Results: At the end of the optimization process, AD in organs varied within 5%. For lesions, this variation rose to 25%, primarily a consequence of the choice of the fitting model. Organ and lesion volumes differed amongst participants by 9.4% and by 5% respectively, with the exception of the right kidney varying by 14% because of a rather small volume segmented by one participant. The variability in organ activity was less than 10% except for the right kidney (11.5%), and the lesion activities varied by less than 5%. Yet, the fluctuations in activity concentration (AC) and ADR for the right kidney decreased to 4%, an expected but comforting result, and for other organs and lesions remained below 5%, except for normal liver (12%). Nevertheless, the ADR/AC ratio remained consistent among participants (variations less than 5.7%). 
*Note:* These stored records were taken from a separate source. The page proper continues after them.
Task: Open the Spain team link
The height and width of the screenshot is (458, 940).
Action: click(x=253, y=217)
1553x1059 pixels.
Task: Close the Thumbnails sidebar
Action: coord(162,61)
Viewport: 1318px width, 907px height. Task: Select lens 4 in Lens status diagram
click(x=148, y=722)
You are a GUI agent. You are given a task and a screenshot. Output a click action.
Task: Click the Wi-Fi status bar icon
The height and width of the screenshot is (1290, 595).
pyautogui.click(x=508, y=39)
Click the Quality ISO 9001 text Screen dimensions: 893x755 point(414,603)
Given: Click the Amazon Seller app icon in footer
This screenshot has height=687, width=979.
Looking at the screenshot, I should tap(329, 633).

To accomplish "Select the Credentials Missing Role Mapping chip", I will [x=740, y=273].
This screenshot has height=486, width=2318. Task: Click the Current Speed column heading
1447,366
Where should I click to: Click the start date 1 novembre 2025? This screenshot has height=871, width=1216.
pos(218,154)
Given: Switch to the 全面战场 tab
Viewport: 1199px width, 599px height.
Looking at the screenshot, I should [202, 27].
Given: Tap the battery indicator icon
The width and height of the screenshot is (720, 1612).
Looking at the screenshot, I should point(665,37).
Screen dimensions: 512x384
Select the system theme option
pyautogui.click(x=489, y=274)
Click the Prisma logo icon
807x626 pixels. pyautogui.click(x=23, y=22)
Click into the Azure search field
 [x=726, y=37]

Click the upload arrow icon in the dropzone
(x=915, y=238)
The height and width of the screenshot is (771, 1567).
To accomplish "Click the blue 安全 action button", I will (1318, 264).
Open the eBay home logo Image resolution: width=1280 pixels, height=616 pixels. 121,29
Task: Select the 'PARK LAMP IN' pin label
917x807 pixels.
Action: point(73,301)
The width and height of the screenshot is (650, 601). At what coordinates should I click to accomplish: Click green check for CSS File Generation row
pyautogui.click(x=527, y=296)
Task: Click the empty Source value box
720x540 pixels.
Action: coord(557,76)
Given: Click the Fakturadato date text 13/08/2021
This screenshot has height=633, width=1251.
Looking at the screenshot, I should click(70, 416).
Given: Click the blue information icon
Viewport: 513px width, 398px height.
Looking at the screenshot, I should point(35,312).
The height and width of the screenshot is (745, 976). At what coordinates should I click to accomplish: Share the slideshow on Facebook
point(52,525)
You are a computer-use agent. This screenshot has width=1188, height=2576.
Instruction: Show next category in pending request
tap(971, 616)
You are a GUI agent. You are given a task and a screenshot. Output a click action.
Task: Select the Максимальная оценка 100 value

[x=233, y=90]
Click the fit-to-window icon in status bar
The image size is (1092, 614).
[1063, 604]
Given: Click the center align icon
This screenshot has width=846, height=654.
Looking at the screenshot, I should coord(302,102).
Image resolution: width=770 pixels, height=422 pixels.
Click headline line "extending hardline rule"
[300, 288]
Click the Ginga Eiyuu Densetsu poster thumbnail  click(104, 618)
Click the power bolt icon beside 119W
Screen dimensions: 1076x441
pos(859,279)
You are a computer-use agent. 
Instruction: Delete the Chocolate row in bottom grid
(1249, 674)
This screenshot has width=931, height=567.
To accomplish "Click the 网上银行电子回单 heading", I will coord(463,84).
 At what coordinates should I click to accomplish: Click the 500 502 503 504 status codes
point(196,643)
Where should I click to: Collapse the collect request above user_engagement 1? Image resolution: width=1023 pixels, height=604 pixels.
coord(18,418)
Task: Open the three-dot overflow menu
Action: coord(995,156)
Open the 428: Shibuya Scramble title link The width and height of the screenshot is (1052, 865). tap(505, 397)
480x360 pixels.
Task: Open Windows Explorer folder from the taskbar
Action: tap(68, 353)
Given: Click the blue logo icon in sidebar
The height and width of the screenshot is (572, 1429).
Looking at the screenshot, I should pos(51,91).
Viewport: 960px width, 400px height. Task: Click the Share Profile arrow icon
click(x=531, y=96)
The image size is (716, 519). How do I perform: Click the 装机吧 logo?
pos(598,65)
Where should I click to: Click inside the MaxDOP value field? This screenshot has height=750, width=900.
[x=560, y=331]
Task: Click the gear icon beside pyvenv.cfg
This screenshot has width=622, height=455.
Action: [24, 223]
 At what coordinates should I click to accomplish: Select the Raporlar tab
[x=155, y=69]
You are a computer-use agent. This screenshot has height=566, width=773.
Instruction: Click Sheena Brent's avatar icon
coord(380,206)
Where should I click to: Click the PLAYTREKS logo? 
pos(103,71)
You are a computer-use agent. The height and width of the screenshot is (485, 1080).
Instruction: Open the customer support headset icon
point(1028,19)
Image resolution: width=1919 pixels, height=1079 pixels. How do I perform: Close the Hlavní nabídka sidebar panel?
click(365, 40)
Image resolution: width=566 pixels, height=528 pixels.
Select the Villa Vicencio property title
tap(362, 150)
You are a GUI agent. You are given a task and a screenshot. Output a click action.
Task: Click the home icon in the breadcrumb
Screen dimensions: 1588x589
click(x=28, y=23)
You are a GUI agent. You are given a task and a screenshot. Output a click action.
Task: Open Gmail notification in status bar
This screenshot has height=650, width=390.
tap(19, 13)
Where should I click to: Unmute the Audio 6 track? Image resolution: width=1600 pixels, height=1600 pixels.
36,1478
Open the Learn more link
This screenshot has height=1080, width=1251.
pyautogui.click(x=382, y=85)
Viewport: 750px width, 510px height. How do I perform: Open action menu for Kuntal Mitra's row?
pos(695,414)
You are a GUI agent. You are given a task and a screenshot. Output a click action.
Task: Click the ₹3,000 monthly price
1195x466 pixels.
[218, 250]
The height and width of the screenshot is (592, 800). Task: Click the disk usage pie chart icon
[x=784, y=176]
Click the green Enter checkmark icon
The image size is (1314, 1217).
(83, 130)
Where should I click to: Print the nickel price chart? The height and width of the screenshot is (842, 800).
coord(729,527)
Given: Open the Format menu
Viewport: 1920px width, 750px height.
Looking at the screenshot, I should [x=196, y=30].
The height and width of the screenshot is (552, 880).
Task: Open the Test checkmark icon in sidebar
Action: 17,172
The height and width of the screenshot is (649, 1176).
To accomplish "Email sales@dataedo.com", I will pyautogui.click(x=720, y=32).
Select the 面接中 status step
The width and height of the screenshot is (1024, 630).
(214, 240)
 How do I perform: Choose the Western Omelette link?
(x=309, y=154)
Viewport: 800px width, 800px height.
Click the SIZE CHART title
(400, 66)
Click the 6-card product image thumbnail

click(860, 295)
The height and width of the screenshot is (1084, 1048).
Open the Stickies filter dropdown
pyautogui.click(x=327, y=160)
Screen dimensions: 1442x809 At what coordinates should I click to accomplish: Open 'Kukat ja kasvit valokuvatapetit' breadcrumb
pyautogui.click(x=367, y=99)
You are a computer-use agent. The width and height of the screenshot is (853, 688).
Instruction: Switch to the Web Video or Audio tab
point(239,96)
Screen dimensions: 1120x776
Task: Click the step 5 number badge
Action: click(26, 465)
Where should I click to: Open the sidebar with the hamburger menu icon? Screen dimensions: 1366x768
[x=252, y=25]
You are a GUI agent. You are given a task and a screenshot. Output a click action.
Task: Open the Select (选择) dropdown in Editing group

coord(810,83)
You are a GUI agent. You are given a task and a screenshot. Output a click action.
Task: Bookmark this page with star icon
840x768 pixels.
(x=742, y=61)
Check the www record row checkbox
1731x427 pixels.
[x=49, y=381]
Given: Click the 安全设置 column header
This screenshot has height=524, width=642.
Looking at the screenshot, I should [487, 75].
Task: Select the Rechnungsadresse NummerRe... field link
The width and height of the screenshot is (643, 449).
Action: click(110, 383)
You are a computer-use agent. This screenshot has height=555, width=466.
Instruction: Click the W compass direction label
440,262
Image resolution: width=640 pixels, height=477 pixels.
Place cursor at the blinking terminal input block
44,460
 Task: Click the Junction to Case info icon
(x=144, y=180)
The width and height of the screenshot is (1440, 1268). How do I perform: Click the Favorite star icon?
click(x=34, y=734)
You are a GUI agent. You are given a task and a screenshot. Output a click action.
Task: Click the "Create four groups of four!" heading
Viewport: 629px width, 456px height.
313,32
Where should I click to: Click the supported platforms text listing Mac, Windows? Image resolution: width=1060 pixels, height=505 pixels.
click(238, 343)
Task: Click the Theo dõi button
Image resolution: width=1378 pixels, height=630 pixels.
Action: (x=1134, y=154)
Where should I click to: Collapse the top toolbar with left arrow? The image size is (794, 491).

Conclusion: This work resulted in the generation of a ‘benchmark dataset’ consisting of reconstructed patient SPECT/CT data at five time points, an associated calibration factor, a standard workflow to follow in PLANET® Dose, associated step-by-step intermediary dosimetry results, with a range of “expected values” that are considered normal. This will enable professionals to train themselves on the software (here PLANET® Dose, but an equivalent procedure can be implemented for different software) and to improve their own mastery of the software.